• _To be done_
Express all of the rows below as a two-column CSV with the headers text and answer, one line per entry. Put each text and its answer in its own quoted field, with line breaks replaced by spaces.

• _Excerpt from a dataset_
□ □ □ □

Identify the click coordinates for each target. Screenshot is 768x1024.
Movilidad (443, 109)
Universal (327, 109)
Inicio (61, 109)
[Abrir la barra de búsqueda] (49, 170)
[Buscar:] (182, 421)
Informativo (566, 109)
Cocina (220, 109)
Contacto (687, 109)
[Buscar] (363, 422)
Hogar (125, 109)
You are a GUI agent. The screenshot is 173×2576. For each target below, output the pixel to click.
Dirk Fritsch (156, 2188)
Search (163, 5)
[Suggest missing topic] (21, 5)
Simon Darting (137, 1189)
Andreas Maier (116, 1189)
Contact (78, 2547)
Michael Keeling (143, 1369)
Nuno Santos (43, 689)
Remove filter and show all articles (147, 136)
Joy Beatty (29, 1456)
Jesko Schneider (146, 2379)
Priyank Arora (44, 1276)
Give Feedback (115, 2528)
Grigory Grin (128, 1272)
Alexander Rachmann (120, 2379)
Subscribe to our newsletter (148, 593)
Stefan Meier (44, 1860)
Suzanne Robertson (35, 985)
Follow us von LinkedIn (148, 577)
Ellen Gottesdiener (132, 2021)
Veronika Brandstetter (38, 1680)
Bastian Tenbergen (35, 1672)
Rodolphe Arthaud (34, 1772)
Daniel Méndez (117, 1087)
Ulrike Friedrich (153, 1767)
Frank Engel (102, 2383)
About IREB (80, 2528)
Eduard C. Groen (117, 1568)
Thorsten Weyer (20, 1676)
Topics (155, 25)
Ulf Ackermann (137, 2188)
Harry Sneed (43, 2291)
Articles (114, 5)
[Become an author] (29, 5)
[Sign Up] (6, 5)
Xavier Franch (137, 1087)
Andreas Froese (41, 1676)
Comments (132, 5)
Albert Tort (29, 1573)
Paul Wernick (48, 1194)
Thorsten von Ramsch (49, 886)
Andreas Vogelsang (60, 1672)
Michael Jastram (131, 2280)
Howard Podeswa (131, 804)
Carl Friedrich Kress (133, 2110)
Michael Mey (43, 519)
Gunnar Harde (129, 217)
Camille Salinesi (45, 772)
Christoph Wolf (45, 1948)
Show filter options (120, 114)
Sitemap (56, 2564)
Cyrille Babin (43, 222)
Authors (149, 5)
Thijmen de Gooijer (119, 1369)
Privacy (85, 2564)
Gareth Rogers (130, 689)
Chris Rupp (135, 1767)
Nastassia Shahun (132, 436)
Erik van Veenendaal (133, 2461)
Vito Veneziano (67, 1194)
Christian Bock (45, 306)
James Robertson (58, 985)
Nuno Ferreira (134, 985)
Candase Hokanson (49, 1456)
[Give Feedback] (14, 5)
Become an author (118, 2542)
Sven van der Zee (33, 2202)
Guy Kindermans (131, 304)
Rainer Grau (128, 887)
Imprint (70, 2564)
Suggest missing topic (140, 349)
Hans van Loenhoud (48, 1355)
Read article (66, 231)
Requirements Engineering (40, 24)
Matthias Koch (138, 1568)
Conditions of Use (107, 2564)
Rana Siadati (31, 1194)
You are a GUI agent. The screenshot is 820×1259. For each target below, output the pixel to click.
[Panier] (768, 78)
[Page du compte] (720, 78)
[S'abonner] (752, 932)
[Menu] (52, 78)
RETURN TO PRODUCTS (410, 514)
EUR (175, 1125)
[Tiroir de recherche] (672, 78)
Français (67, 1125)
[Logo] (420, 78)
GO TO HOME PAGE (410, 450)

□ □ □ □

• _Result_
text,answer
"Identify the click coordinates for each target. Screenshot is 768x1024. Movilidad","(443, 109)"
"Universal","(327, 109)"
"Inicio","(61, 109)"
"[Abrir la barra de búsqueda]","(49, 170)"
"[Buscar:]","(182, 421)"
"Informativo","(566, 109)"
"Cocina","(220, 109)"
"Contacto","(687, 109)"
"[Buscar]","(363, 422)"
"Hogar","(125, 109)"
"You are a GUI agent. The screenshot is 173×2576. For each target below, output the pixel to click. Dirk Fritsch","(156, 2188)"
"Search","(163, 5)"
"[Suggest missing topic]","(21, 5)"
"Simon Darting","(137, 1189)"
"Andreas Maier","(116, 1189)"
"Contact","(78, 2547)"
"Michael Keeling","(143, 1369)"
"Nuno Santos","(43, 689)"
"Remove filter and show all articles","(147, 136)"
"Joy Beatty","(29, 1456)"
"Jesko Schneider","(146, 2379)"
"Priyank Arora","(44, 1276)"
"Give Feedback","(115, 2528)"
"Grigory Grin","(128, 1272)"
"Alexander Rachmann","(120, 2379)"
"Subscribe to our newsletter","(148, 593)"
"Stefan Meier","(44, 1860)"
"Suzanne Robertson","(35, 985)"
"Follow us von LinkedIn","(148, 577)"
"Ellen Gottesdiener","(132, 2021)"
"Veronika Brandstetter","(38, 1680)"
"Bastian Tenbergen","(35, 1672)"
"Rodolphe Arthaud","(34, 1772)"
"Daniel Méndez","(117, 1087)"
"Ulrike Friedrich","(153, 1767)"
"Frank Engel","(102, 2383)"
"About IREB","(80, 2528)"
"Eduard C. Groen","(117, 1568)"
"Thorsten Weyer","(20, 1676)"
"Topics","(155, 25)"
"Ulf Ackermann","(137, 2188)"
"Harry Sneed","(43, 2291)"
"Articles","(114, 5)"
"[Become an author]","(29, 5)"
"[Sign Up]","(6, 5)"
"Xavier Franch","(137, 1087)"
"Andreas Froese","(41, 1676)"
"Comments","(132, 5)"
"Albert Tort","(29, 1573)"
"Paul Wernick","(48, 1194)"
"Thorsten von Ramsch","(49, 886)"
"Andreas Vogelsang","(60, 1672)"
"Michael Jastram","(131, 2280)"
"Howard Podeswa","(131, 804)"
"Carl Friedrich Kress","(133, 2110)"
"Michael Mey","(43, 519)"
"Gunnar Harde","(129, 217)"
"Camille Salinesi","(45, 772)"
"Christoph Wolf","(45, 1948)"
"Show filter options","(120, 114)"
"Sitemap","(56, 2564)"
"Cyrille Babin","(43, 222)"
"Authors","(149, 5)"
"Thijmen de Gooijer","(119, 1369)"
"Privacy","(85, 2564)"
"Gareth Rogers","(130, 689)"
"Chris Rupp","(135, 1767)"
"Nastassia Shahun","(132, 436)"
"Erik van Veenendaal","(133, 2461)"
"Vito Veneziano","(67, 1194)"
"Christian Bock","(45, 306)"
"James Robertson","(58, 985)"
"Nuno Ferreira","(134, 985)"
"Candase Hokanson","(49, 1456)"
"[Give Feedback]","(14, 5)"
"Become an author","(118, 2542)"
"Sven van der Zee","(33, 2202)"
"Guy Kindermans","(131, 304)"
"Rainer Grau","(128, 887)"
"Imprint","(70, 2564)"
"Suggest missing topic","(140, 349)"
"Hans van Loenhoud","(48, 1355)"
"Read article","(66, 231)"
"Requirements Engineering","(40, 24)"
"Matthias Koch","(138, 1568)"
"Conditions of Use","(107, 2564)"
"Rana Siadati","(31, 1194)"
"You are a GUI agent. The screenshot is 820×1259. For each target below, output the pixel to click. [Panier]","(768, 78)"
"[Page du compte]","(720, 78)"
"[S'abonner]","(752, 932)"
"[Menu]","(52, 78)"
"RETURN TO PRODUCTS","(410, 514)"
"EUR","(175, 1125)"
"[Tiroir de recherche]","(672, 78)"
"Français","(67, 1125)"
"[Logo]","(420, 78)"
"GO TO HOME PAGE","(410, 450)"